American board-certified physiatrist

Ross D. Zafonte is an American board-certified physiatrist known for his academic work in traumatic brain injury and is recognized as an expert in his field. His textbook, Brain Injury Medicine: Principles and Practice, is regarded as a standard in brain injury care. Zafonte has spoken at national and international conferences about traumatic brain injury, spasticity and other neurological disorders, and has authored more than 300 peer review journal articles, abstracts and book chapters. He serves on the editorial board of the Journal of Neurotrauma and NeuroEngineering and Rehabilitation.

==Early life and education==
Zafonte says he always knew he wanted to help others recover, but realized the importance of medicine when his grandfather suffered a stroke. He attended undergraduate school at the University of Georgia and received his bachelor’s degree in psychology and biochemistry in 1981. He attended medical school at the Nova Southeastern University College of Osteopathic Medicine and received his Doctor of Osteopathic Medicine (D.O.) degree in 1985. After receiving his medical degree, Zafonte completed a one-year internship at Henry Ford Bi-County Hospital and then a physical medicine and rehabilitation residency at the Mount Sinai School of Medicine. He was board certified in physical medicine and rehabilitation in 1990.

==Career==
Zafonte is the chairman of the Department of Physical Medicine and Rehabilitation (PM&R) at Spaulding Rehabilitation Hospital, Harvard Medical School in Boston, Massachusetts, and the chief of physical medicine & rehabilitation at Massachusetts General Hospital. He held the position of University of Pittsburgh Medical Center Vice President of rehabilitation services prior to his move to Harvard and has also served as a faculty member at Thomas Jefferson University, the University of Missouri, Wayne State University, and the University of Pittsburgh.
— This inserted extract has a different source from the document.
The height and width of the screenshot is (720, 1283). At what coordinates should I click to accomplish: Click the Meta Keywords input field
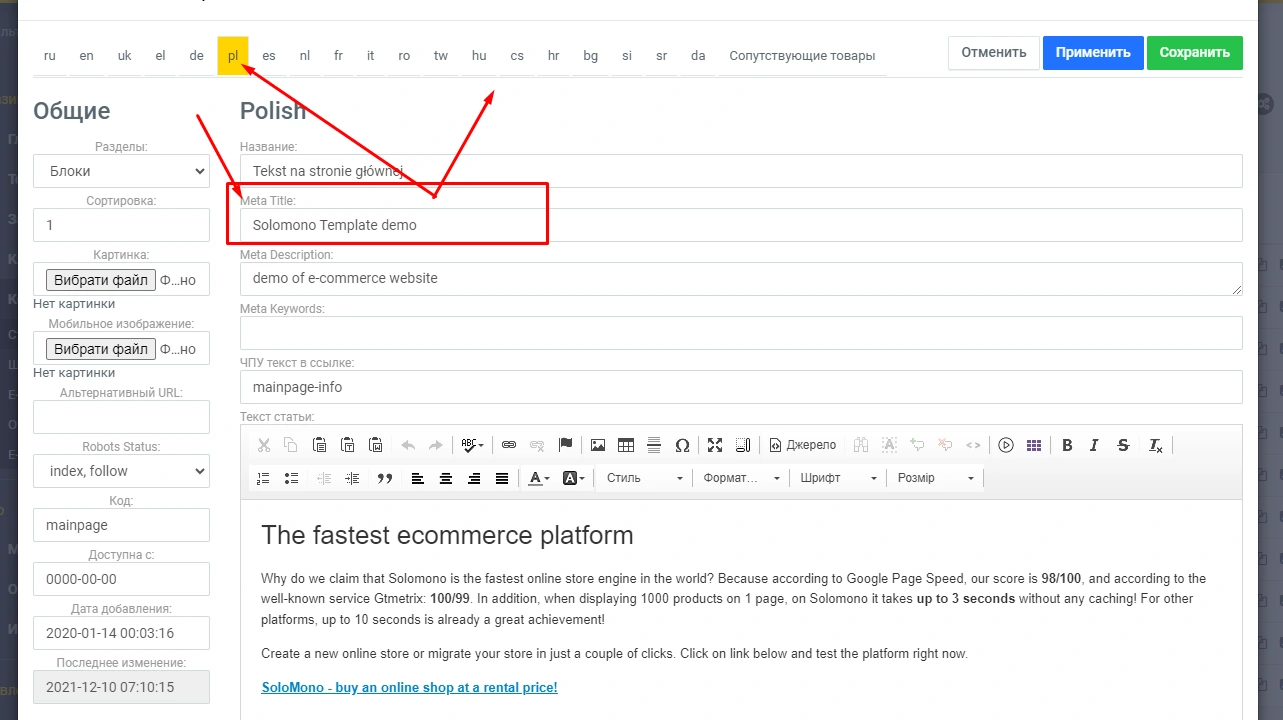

Zafonte researches the mechanisms of recovery after brain and spinal cord injury. His work is currently funded by the National Institutes of Health, United States Department of Defense and National Institute on Disability and Rehabilitation Research, and he is currently directing several large clinical treatment trials.

==Awards==
- In 2006, Zafonte was selected by the American Academy of Physical Medicine and Rehabilitation to receive the Walter Zeiter award.
- In 2007, Zafonte received the Distinguished Academician award from the Association of Academic Physiatrists.
- In 2012, Zafonte received the William Caveness award for outstanding clinical care and research from the Brain Injury Association of America.
- In 2013, Zafonte received the Kessler Foundation's DeLisa Award for excellence in research and education in the field of physical medicine and rehabilitation.
- In 2014, Zafonte received the Moody Prize for brain injury research and care.